A plant's growth is shaped by both its heredity and its environment. A plant's heredity, for example, determines such characteristics as a flower's color and general size. These hereditary factors are passed on from generation to generation. Environmental factors include sunlight, climate, and soil condition.

Hereditary factors. Within the nucleus of all plant cells are tiny bodies called chromosomes that contain hereditary units called genes. These bodies contain "instructions" that direct the growth of the plant. As the cells divide and multiply, the "instructions" are passed on to each new cell. Substances made within a plant also play a part in regulating plant growth. These substances, called hormones, control such activities as the growing of roots and the production of flowers and fruit.

Botanists do not know exactly how all plant hormones work. But they have learned that certain hormones, called auxins, affect the growth of buds, leaves, roots, and stems. Other growth hormones, called gibberellins, make plants grow larger, cause blossoming, and speed seed germination. Still other hormones called cytokinins make plant cells divide.

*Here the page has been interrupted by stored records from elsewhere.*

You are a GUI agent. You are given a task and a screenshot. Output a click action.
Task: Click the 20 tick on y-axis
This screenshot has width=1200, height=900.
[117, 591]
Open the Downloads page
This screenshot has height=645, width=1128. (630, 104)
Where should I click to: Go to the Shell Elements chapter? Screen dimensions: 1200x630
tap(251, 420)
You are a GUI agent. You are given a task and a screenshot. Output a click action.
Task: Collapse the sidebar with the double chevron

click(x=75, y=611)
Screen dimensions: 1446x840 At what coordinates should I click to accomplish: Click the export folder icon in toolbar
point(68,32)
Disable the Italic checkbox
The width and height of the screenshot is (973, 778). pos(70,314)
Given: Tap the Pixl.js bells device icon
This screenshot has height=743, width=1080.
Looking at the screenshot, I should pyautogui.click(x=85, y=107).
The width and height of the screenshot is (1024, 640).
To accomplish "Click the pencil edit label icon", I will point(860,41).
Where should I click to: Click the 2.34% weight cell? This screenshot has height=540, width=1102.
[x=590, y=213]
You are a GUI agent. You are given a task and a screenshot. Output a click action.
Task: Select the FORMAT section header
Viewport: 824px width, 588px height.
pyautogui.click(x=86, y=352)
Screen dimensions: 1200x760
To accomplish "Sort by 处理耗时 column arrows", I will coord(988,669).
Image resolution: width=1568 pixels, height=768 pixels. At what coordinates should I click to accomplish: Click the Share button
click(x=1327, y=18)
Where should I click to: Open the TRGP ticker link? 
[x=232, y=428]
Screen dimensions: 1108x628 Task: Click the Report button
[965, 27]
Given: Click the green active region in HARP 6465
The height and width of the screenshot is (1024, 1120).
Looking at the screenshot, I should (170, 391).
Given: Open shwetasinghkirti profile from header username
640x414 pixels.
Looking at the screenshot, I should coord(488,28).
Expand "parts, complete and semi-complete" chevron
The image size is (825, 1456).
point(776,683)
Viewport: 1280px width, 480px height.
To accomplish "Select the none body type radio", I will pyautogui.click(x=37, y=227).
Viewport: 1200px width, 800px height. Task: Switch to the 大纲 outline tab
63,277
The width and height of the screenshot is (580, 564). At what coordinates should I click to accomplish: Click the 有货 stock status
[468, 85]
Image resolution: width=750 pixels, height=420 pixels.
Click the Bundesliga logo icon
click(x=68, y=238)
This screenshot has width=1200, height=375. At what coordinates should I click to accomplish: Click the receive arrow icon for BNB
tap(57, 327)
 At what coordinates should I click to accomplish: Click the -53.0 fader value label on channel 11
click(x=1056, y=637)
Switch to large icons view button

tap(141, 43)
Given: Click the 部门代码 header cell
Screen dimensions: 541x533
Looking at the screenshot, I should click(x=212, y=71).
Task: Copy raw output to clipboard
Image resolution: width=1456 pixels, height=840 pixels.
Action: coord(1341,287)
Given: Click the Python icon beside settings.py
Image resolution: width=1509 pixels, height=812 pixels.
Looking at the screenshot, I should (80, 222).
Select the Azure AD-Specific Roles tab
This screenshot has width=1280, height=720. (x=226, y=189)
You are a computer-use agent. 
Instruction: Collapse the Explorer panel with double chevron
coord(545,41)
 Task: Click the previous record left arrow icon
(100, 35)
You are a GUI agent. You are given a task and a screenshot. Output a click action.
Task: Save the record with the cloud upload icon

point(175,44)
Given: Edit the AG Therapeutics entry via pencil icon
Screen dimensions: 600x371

Environmental factors. All plants need light, a suitable climate, and an ample supply of water and minerals from the soil. But some species grow best in the sun, and others thrive in the shade. Plants also differ in the amount of water they require and in the temperatures they can survive. Such environmental factors affect the rate of growth, the size, and the reproduction of all plants. The growth of plants also is affected by the length of the periods of light and dark they receive. Some plants, including lettuce and spinach, bloom only when the photoperiod (period of daylight) is long. Such plants are called long-day plants. On the other hand, asters, chrysanthemums, and poinsettias are short-day plants. They bloom only when the dark period is long. Still other plants, among them marigolds and tomatoes, are not affected by the length of the photoperiod. They are called day-neutral plants.

Plants also are affected in other ways by their environment. For example, a plant may display a bending movement called a tropism. In a tropism, an outside stimulus (force) causes a plant to bend in one direction. A plant may have either a positive or a negative tropism, depending on whether the plant bends toward or away from the stimulus. Tropisms are named according to the stimuli that cause them. Phototropism is bending caused by light, geotropism is caused by gravity, and hydrotropism is caused by water. A plant placed in a window exhibits positive phototropism when its stems and leaves grow toward the source of light. Roots, on the other hand, display negative phototropism and grow away from light. 

However, roots demonstrate positive geotropism. Even if a seed or bulb is planted upside down, its roots grow downward-toward the source of gravity. The stem of the same bulb shows negative geotropism by growing upward-away from the source of gravity. Hydrotropism occurs chiefly in roots and is almost always positive.

Some plants are affected by being touched. When the sensitive plant, Mimosa pudica, is touched, its leaflets quickly fold and its branches fall against its stem. A change in pressure within certain cells of the plant causes this action. After the stimulus has been removed, the plant's branches and leaflets return to their original position.